The IndigNation

The IndigNation February 23, 2017

Kevin Drum and the folks at Pew Research provide some statistical approximation of the known regarding The IndigNation:

The most moderate Republican expresses disagreement at the same rate as the most extreme Democrat. The average Republican expresses disagreement at about three times the rate of the average Democrat.

But maybe this is all nice, polite disagreement? Nope. Pew categorized negativity as both “disagreement” and “indignant disagreement,”  which they helpfully define as “a type of disagreement that also expresses anger, resentment or annoyance.” Republicans expressed indignant disagreement at three times the rate of Democrats.

Manufacturing, hoarding, and savoring indignation has long been a driving force for the American right. It is, I’ve argued, a form of addiction.

This is why American society is marked by the otherwise inexplicable phenomenon of the haves resenting the have-nots.

This is such a common feature of American life that we almost get inured to how dazzlingly weird it is. The wealthy deride the poor as “takers” — never quite able to explain why those “takers” don’t seem to have anything to show for it. Where is all this stuff they’ve “taken”? Well, it’s still in the hands of the wealthy. White folks indignantly explain how black folks have always had it so much easier, somehow managing to sound as though they’ve convinced themselves of this enough to actually feel near-constant anger about it. Men resent women. The rich resent the poor. Majorities resent minorities. The powerful resent the powerless.

It’s ass-backwards and utterly illogical.*

Yertle
Yertle enjoys being indignant. He has thus convinced himself that he should resent Mack and all the other turtles on whose backs he stands. This is why Yertle will never be happy.

Americans can sit there, eating strawberries in February, and manage somehow to conjure up an almost genuine-seeming sense of resentment for the (they assume) illegal takers who picked those strawberries and earned less in a day of that stoop-crop labor than the American earns just sitting there for the amount of time it takes them to gobble down their delicious-but-out-of-season treat. They manage to conjure up real-feeling emotions of resentment, anger, grievance, and petulant contempt — all directed at the unfairly uncompensated workers who are, in that very moment, actually making their own lives better and more enjoyable. It’s bonkers.

Part of this, of course, is guilt. Guilt pricks the conscience and thus can be a real prick. This is what guilt is for. That’s it’s job.

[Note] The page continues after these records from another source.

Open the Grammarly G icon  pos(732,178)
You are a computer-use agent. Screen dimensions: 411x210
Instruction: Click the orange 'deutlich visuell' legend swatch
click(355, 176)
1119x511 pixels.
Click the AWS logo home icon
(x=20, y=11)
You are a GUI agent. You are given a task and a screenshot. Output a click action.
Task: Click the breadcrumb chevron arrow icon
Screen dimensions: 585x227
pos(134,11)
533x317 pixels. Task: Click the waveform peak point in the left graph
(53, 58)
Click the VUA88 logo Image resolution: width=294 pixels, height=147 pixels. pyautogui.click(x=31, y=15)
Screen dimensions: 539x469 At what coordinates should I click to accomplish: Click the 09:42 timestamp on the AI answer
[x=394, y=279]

And there’s only two things we can do with guilt if we want it to stop poking at us. We can repent or we can resent. Since the first option is obviously not gonna happen, guilt winds up making us feel resentment toward those we have wronged, and even more so toward those we are currently wronging. It’s the brutish, illogical logic of the abuser: “See what you made me do?”

Indignation — voluntary, imaginary, disingenuous, misdirected — is at the heart of most of the right-wing agenda in this country. And this goes way back. All the way back.

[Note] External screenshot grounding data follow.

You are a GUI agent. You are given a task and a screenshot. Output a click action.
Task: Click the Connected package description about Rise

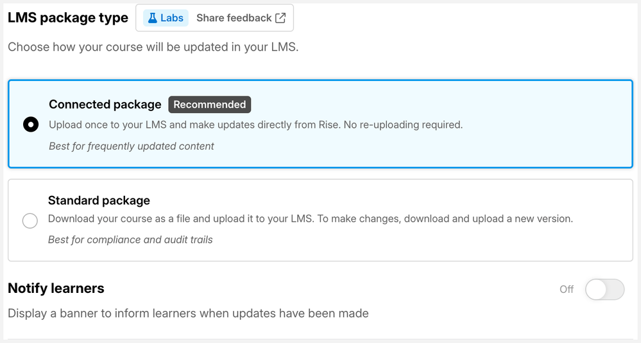tap(256, 125)
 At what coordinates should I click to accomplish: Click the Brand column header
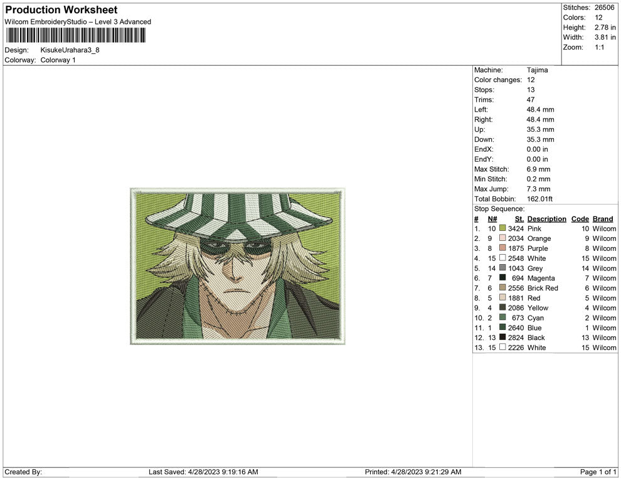603,218
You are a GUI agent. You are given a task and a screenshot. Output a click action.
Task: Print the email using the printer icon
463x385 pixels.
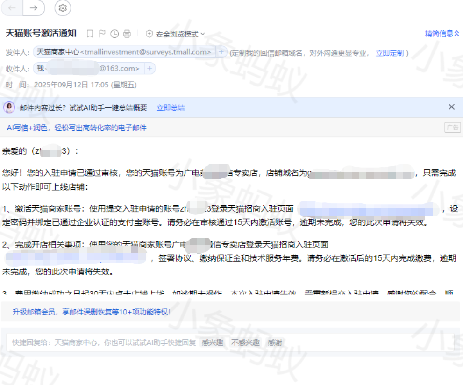pyautogui.click(x=127, y=34)
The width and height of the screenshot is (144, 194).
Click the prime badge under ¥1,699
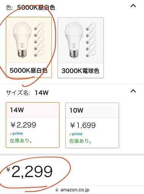click(x=76, y=134)
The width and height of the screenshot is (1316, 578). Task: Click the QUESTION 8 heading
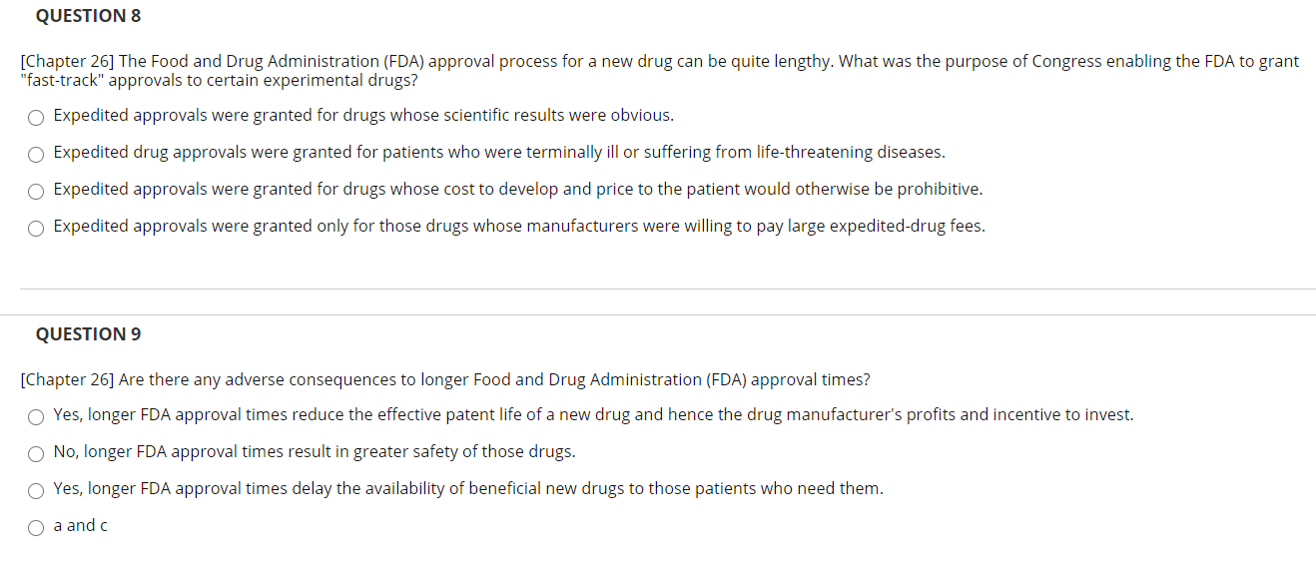point(88,15)
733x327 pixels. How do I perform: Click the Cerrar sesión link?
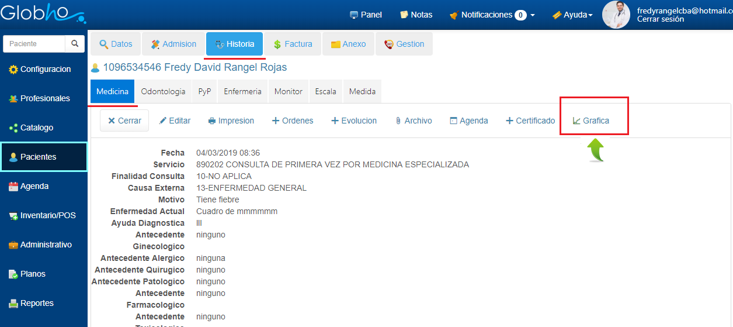[x=660, y=19]

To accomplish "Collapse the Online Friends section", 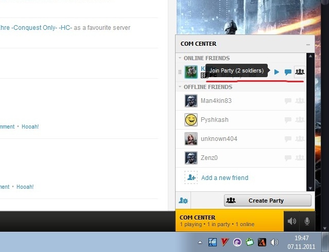I will [180, 58].
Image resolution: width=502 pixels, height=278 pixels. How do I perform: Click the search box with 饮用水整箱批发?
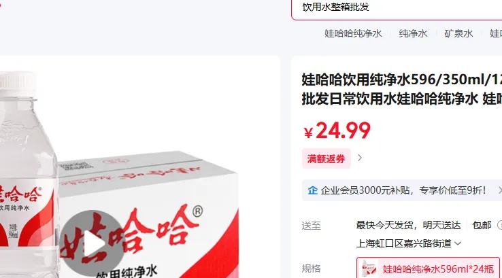(397, 9)
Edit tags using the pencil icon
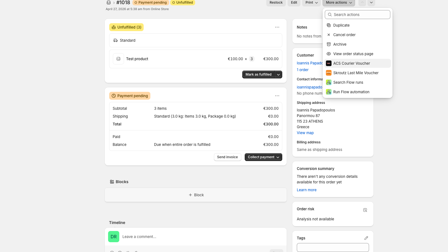The image size is (448, 252). [x=366, y=238]
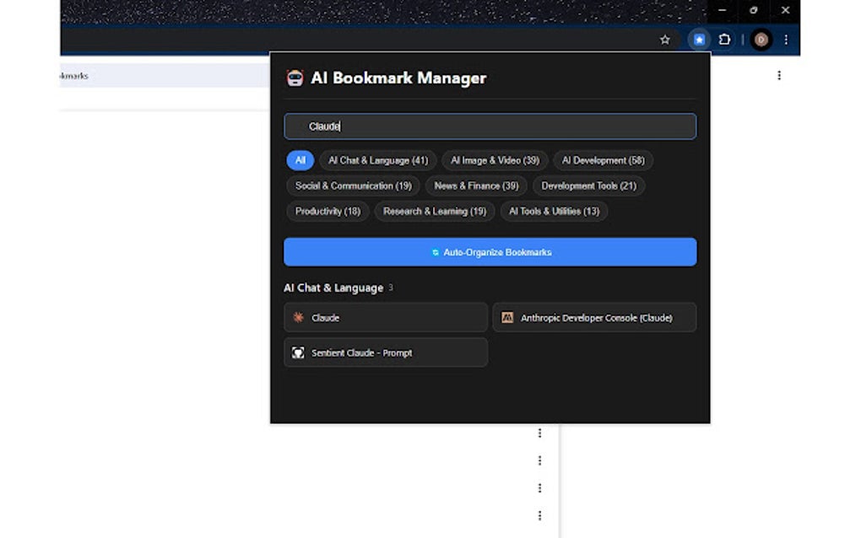Click the Anthropic logo on Developer Console bookmark

(507, 317)
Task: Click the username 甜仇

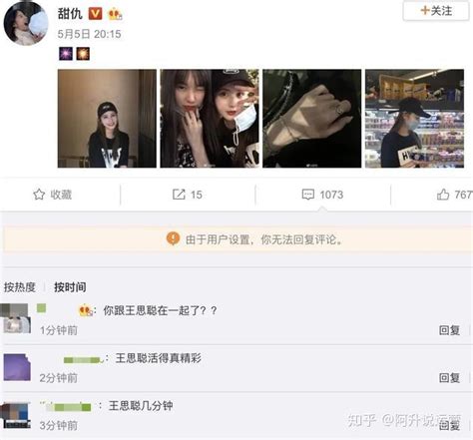Action: click(x=70, y=14)
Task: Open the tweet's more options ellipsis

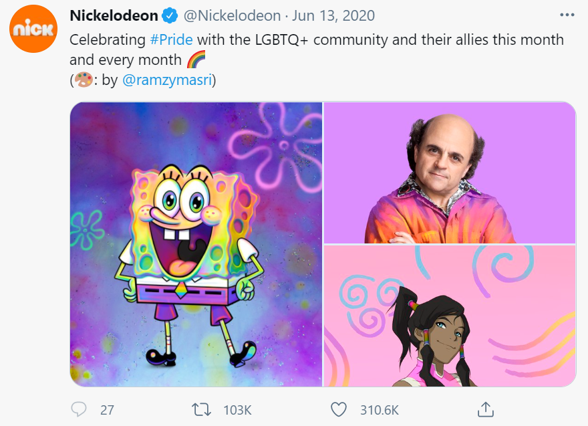Action: pyautogui.click(x=567, y=15)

There even used to be a Bircher-offshoot organization based in Dallas called the National Indignation Convention. They were outraged and, of course, indignant. They demanded, among other things, that the U.S. withdraw from the United Nations and they sought to have Chief Justice Earl Warren and President John F. Kennedy tried for treason.

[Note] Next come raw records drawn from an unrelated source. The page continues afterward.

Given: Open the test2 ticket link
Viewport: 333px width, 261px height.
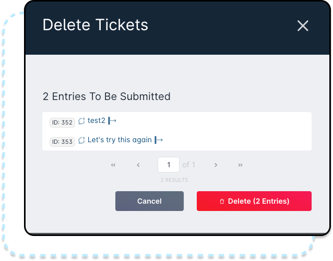Looking at the screenshot, I should (x=97, y=120).
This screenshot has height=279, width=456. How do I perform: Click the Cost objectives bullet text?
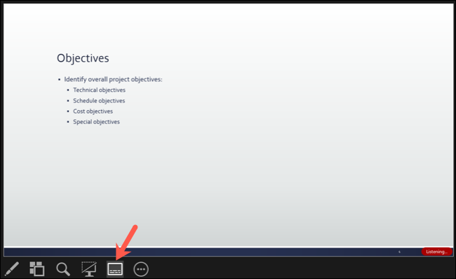point(93,111)
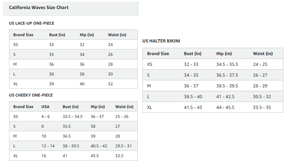Click cheeky one-piece S hip value 38
The height and width of the screenshot is (161, 285).
[x=93, y=126]
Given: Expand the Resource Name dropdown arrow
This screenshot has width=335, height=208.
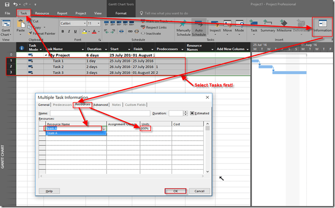Looking at the screenshot, I should click(x=104, y=128).
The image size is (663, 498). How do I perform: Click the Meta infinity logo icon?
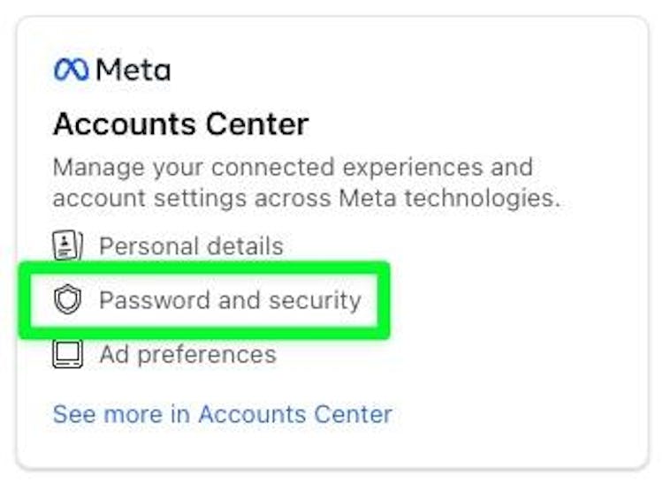(72, 70)
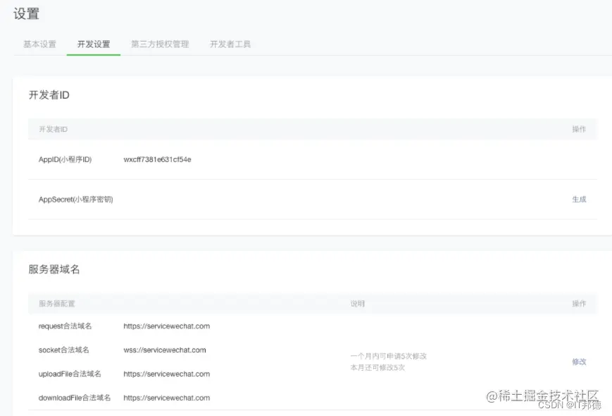
Task: Click the 设置 page title
Action: tap(25, 14)
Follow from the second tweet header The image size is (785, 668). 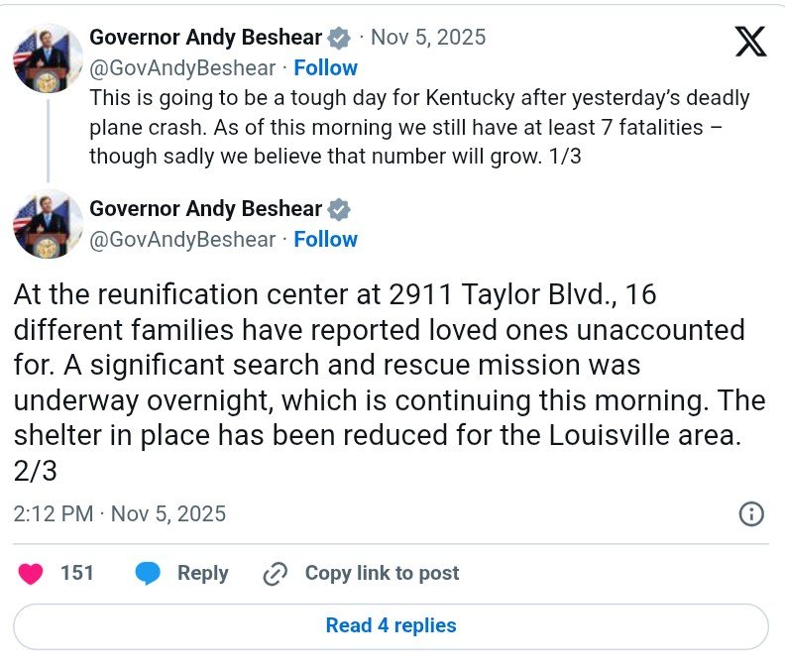point(325,239)
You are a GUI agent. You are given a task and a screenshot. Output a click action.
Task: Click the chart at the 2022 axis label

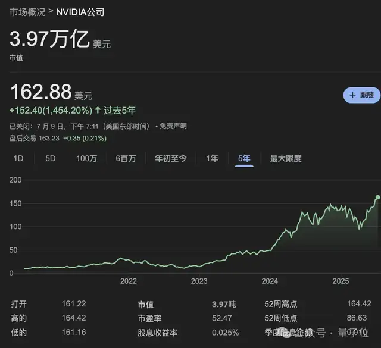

One of their pet grievances had something to do with the training of Yugoslavian pilots. That outrage, like so many, flared up and then died away, and within a few years none of the aggrieved and indignant patriots could any longer explain either why they had been so upset about the training of those pilots, or how the republic had managed to survive such an outrage when they’d all insisted, at the time, that it could not.

But the details didn’t really matter. They never do. The details are always just pretext and pretense. What matters is the emotional kick.

Indignation is a hell of a drug.

– – – – – – – – – – – –

* The corresponding opposite aspect of American culture is just as bewildering. In America, the have-nots do not seem to resent the haves. The poor rarely resent the rich who exploit them. The powerless rarely resent the powerful exerting power over them. People of color rarely seem to resent white people for the long, bitter, ongoing indignities and injustices we have inflicted on them. Sure, they want — and sometimes demand — that we stop harming them and cease continuing those injustices and exploitations. But these demands for justice almost never include a desire for vengeance. The poor and powerless want their rightful back-pay, but they rarely also seek payback.

President Obama reflected on this remarkable rejection of legitimate grounds for resentment during the memorial service for the innocents slain at the Emanuel AME Church in Charleston. He offered a profound meditation on how such “amazing grace” expressed something divine and holy. It was a beautiful, insightful, gracious speech.

And so, of course, white “Christian” voters resented Obama for making it. They didn’t just disagree, but disagreed indignantly — with “a type of disagreement that also expresses anger, resentment or annoyance.”